Much of the urgency stems from how AI has rapidly transformed the threat landscape. AI-powered autonomous attacks now probe enterprise networks with minimal human intervention, discovering thousands of potential entry points where human attackers might find only a handful.
The automated nature of these attacks means they’re finding far more vulnerabilities much faster. What happens after infiltration hasn’t changed — lateral movement, hunting for high-value assets, and initiating the ransom process. But AI makes the need for proper security hygiene even more pronounced.
The automated nature of AI-driven attacks means the enterprise needs to take a different approach to security. Traditional perimeter-based security assumes a fortress model, with strong walls that protect sensitive internal assets from external threats. But modern enterprises deploy distributed workloads, containers, and dynamic infrastructure that renders static perimeter defenses obsolete. Once attackers breach the perimeter, they can move laterally (freely) through flat (unsegmented) networks like burglars in an empty mansion.
Breaking the ransomware kill chain
Breaking the ransomware kill chain requires distributed security controls at multiple stages. During initial infiltration, intrusion prevention capabilities must operate wherever vulnerabilities exist, such as across private clouds, virtual desktop environments, and application layers. This distributed approach is critical because a single Java or Linux vulnerability might expose dozens of applications simultaneously across hundreds of servers.
Macro- and micro-segmentation is the crucial second line of defense. By creating virtual barriers at the workload and hypervisor level, organizations prevent lateral movement even after initial compromise. Rather than allowing attackers to roam freely once inside, macro- and micro-segmentation contains any threats, limiting damage and buying security teams critical response time.
However, implementation requires discipline. Organizations often mistake micro-segmentation’s ultimate goal for the first step, attempting to jump directly to granular application-level controls. The more effective path progresses systematically, guided by in-built deployment tooling in the firewall itself: assess the environment, segment shared infrastructure services, establish zone-based protections, then evolve toward application-level microsegmentation.
Network detection and response (NDR) provides the third critical capability. As attackers leave behavioral signatures while moving laterally, AI-powered integrated threat defense can correlate these indicators across the environment, identifying malicious activity before data exfiltration and encryption begin. Locking down protocols like Remote Desktop Protocol becomes essential.

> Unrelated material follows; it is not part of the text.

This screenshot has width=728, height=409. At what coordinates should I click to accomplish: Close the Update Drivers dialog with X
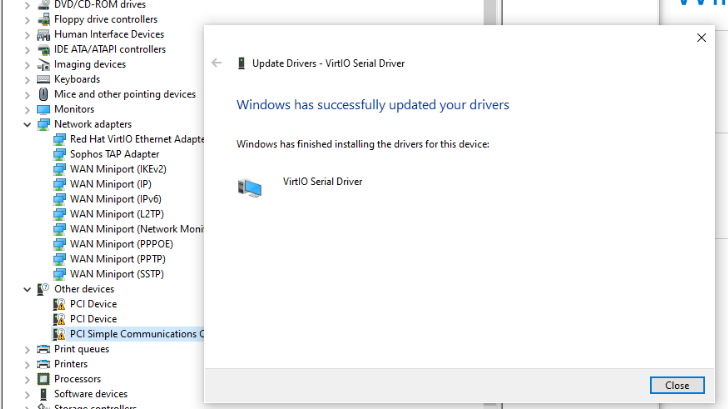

The operational reality, however, is that security tool sprawl undermines even sophisticated strategies. Multiple disconnected solutions create deployment delays, policy management nightmares, and incomplete coverage across the attack chain. Organizations purchase numerous tools but deploy only a fraction and across a subset of applications, leaving dangerous gaps.

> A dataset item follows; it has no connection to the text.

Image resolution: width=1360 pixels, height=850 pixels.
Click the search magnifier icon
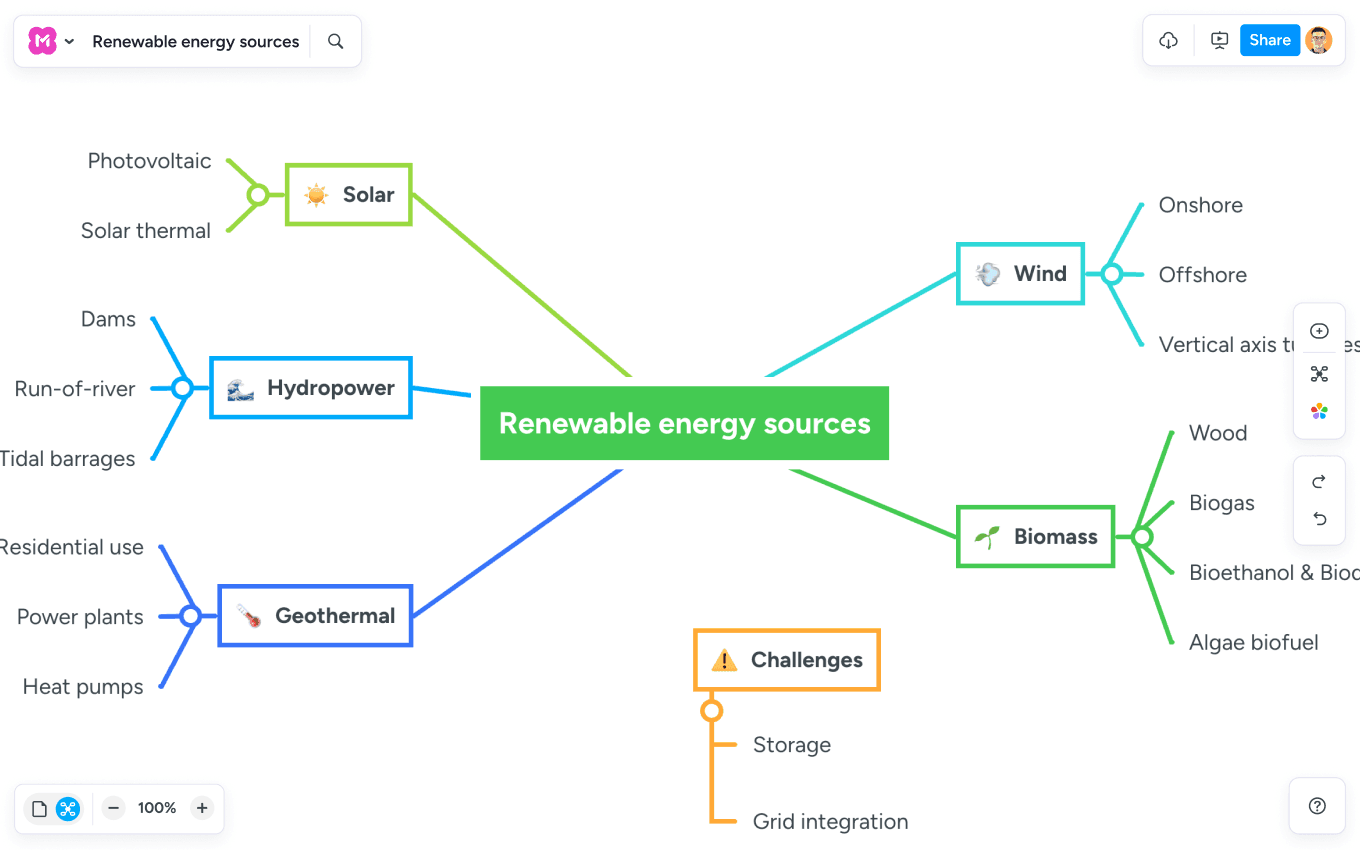[x=336, y=41]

The solution lies in integrated, software-defined security that deploys at the data center private cloud level, where applications and data reside. VMware vDefend exemplifies this approach: a unified stack that provides distributed firewall capabilities for macro- and micro-segmentation with automated deployment workflows, as well as advanced threat detection and prevention that automatically extends as environments scale. By embedding security into the virtualization and Kubernetes layer with policy mobility and dynamic workload protection, organizations gain comprehensive visibility without IP address complexity or deployment delays.
Modern ransomware demands modern defenses. Not more disparate tools, but smarter architecture that breaks the kill chain before attacks succeed.